TASK PROMPT: Transcribe exactly the line containing "The height and width of the screenshot is (1307, 924)." and the remaining lines of the listing below, through the very last.

RECORD EXTRACTS:
※

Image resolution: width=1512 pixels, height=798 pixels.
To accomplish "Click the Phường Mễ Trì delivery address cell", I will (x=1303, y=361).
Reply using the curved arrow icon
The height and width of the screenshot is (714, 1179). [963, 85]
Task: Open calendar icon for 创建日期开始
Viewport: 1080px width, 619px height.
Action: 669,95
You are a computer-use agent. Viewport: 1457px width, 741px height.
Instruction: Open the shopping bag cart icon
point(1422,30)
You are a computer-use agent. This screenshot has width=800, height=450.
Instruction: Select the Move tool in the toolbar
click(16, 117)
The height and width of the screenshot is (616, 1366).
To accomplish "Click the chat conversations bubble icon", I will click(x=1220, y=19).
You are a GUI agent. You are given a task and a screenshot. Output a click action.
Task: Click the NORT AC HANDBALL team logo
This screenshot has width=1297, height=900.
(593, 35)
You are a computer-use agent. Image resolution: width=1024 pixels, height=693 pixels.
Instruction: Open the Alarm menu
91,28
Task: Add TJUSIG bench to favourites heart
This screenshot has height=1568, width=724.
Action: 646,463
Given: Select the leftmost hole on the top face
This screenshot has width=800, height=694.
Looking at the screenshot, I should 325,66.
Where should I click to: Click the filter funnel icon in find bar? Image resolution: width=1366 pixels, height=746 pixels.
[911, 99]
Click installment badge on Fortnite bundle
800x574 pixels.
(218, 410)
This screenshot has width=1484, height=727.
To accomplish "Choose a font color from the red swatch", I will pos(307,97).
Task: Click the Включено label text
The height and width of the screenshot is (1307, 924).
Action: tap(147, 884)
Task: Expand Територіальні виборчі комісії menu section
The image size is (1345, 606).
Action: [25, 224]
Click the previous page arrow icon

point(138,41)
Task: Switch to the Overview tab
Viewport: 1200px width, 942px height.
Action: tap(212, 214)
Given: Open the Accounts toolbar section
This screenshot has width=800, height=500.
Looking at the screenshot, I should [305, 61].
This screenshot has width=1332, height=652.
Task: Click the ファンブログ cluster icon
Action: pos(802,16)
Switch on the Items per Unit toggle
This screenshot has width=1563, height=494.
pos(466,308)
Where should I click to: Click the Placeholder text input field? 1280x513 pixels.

※

EXERCISE OUTPUT:
The height and width of the screenshot is (1307, 924).
Action: tap(147, 884)
Task: Expand Територіальні виборчі комісії menu section
The image size is (1345, 606).
Action: [25, 224]
Click the previous page arrow icon

point(138,41)
Task: Switch to the Overview tab
Viewport: 1200px width, 942px height.
Action: tap(212, 214)
Given: Open the Accounts toolbar section
This screenshot has width=800, height=500.
Looking at the screenshot, I should [305, 61].
This screenshot has width=1332, height=652.
Task: Click the ファンブログ cluster icon
Action: pos(802,16)
Switch on the Items per Unit toggle
This screenshot has width=1563, height=494.
pos(466,308)
Where should I click to: Click the Placeholder text input field? 1280x513 pixels.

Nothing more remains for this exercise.